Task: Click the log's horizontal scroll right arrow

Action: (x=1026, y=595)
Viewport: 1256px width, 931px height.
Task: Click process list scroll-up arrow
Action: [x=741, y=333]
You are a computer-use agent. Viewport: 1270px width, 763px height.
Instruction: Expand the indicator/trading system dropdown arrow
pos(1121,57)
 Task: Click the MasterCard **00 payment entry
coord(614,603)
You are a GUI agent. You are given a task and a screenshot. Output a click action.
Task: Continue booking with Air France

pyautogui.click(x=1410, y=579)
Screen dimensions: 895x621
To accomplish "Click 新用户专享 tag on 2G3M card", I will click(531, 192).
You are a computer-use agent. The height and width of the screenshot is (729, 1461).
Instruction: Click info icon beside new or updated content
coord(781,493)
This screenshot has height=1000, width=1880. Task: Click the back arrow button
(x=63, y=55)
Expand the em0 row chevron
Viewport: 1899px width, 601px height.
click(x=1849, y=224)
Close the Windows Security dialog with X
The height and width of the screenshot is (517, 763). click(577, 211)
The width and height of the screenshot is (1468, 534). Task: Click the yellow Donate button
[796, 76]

- _ASSIGNMENT_
Extract the full set of entries word for word.

- _COMPLETED EXERCISE_
Task: Click the log's horizontal scroll right arrow

Action: (x=1026, y=595)
Viewport: 1256px width, 931px height.
Task: Click process list scroll-up arrow
Action: [x=741, y=333]
You are a computer-use agent. Viewport: 1270px width, 763px height.
Instruction: Expand the indicator/trading system dropdown arrow
pos(1121,57)
 Task: Click the MasterCard **00 payment entry
coord(614,603)
You are a GUI agent. You are given a task and a screenshot. Output a click action.
Task: Continue booking with Air France

pyautogui.click(x=1410, y=579)
Screen dimensions: 895x621
To accomplish "Click 新用户专享 tag on 2G3M card", I will click(531, 192).
You are a computer-use agent. The height and width of the screenshot is (729, 1461).
Instruction: Click info icon beside new or updated content
coord(781,493)
This screenshot has height=1000, width=1880. Task: Click the back arrow button
(x=63, y=55)
Expand the em0 row chevron
Viewport: 1899px width, 601px height.
click(x=1849, y=224)
Close the Windows Security dialog with X
The height and width of the screenshot is (517, 763). click(577, 211)
The width and height of the screenshot is (1468, 534). Task: Click the yellow Donate button
[796, 76]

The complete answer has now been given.